Exercise task:
Reproduce the following lines word for word, from the first to the last.

Stored records:
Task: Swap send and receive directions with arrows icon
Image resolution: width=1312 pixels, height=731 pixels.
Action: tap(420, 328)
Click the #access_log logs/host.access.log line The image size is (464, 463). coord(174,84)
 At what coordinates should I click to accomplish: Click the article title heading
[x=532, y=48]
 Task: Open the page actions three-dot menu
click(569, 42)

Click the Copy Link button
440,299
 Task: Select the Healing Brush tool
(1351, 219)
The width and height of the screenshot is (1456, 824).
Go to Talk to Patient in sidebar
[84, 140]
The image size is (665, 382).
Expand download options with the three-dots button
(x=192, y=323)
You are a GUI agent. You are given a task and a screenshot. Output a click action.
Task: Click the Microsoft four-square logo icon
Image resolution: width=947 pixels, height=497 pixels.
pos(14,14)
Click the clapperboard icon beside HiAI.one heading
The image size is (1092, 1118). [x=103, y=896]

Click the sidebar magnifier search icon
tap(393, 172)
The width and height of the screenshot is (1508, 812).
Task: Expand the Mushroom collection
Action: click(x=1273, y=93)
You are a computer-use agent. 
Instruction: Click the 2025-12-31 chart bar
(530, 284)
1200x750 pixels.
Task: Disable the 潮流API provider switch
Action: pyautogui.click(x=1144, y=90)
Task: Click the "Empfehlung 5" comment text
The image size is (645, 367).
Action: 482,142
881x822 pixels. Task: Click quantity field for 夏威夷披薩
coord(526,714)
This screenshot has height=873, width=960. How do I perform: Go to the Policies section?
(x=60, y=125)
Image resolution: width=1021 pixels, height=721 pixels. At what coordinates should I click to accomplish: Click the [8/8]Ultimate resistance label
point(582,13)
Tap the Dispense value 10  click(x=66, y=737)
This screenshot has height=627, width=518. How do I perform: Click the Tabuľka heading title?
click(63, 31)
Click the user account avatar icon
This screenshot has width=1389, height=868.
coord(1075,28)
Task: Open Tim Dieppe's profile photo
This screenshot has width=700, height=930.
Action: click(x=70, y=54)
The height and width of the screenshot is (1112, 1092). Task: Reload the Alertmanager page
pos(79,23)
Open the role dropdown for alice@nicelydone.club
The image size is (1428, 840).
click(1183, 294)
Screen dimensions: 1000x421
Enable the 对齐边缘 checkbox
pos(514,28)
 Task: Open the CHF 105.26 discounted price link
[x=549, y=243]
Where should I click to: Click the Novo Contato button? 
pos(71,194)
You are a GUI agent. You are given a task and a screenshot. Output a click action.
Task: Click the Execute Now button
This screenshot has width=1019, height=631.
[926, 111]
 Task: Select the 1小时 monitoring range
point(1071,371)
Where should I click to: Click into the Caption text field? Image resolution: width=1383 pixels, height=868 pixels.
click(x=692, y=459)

Solution for this exercise:
Task: Swap send and receive directions with arrows icon
Image resolution: width=1312 pixels, height=731 pixels.
Action: tap(420, 328)
Click the #access_log logs/host.access.log line The image size is (464, 463). coord(174,84)
 At what coordinates should I click to accomplish: Click the article title heading
[x=532, y=48]
 Task: Open the page actions three-dot menu
click(569, 42)

Click the Copy Link button
440,299
 Task: Select the Healing Brush tool
(1351, 219)
The width and height of the screenshot is (1456, 824).
Go to Talk to Patient in sidebar
[84, 140]
The image size is (665, 382).
Expand download options with the three-dots button
(x=192, y=323)
You are a GUI agent. You are given a task and a screenshot. Output a click action.
Task: Click the Microsoft four-square logo icon
Image resolution: width=947 pixels, height=497 pixels.
pos(14,14)
Click the clapperboard icon beside HiAI.one heading
The image size is (1092, 1118). [x=103, y=896]

Click the sidebar magnifier search icon
tap(393, 172)
The width and height of the screenshot is (1508, 812).
Task: Expand the Mushroom collection
Action: click(x=1273, y=93)
You are a computer-use agent. 
Instruction: Click the 2025-12-31 chart bar
(530, 284)
1200x750 pixels.
Task: Disable the 潮流API provider switch
Action: pyautogui.click(x=1144, y=90)
Task: Click the "Empfehlung 5" comment text
The image size is (645, 367).
Action: 482,142
881x822 pixels. Task: Click quantity field for 夏威夷披薩
coord(526,714)
This screenshot has height=873, width=960. How do I perform: Go to the Policies section?
(x=60, y=125)
Image resolution: width=1021 pixels, height=721 pixels. At what coordinates should I click to accomplish: Click the [8/8]Ultimate resistance label
point(582,13)
Tap the Dispense value 10  click(x=66, y=737)
This screenshot has height=627, width=518. How do I perform: Click the Tabuľka heading title?
click(63, 31)
Click the user account avatar icon
This screenshot has width=1389, height=868.
coord(1075,28)
Task: Open Tim Dieppe's profile photo
This screenshot has width=700, height=930.
Action: click(x=70, y=54)
The height and width of the screenshot is (1112, 1092). Task: Reload the Alertmanager page
pos(79,23)
Open the role dropdown for alice@nicelydone.club
The image size is (1428, 840).
click(1183, 294)
Screen dimensions: 1000x421
Enable the 对齐边缘 checkbox
pos(514,28)
 Task: Open the CHF 105.26 discounted price link
[x=549, y=243]
Where should I click to: Click the Novo Contato button? 
pos(71,194)
You are a GUI agent. You are given a task and a screenshot. Output a click action.
Task: Click the Execute Now button
This screenshot has width=1019, height=631.
[926, 111]
 Task: Select the 1小时 monitoring range
point(1071,371)
Where should I click to: Click into the Caption text field? Image resolution: width=1383 pixels, height=868 pixels.
click(x=692, y=459)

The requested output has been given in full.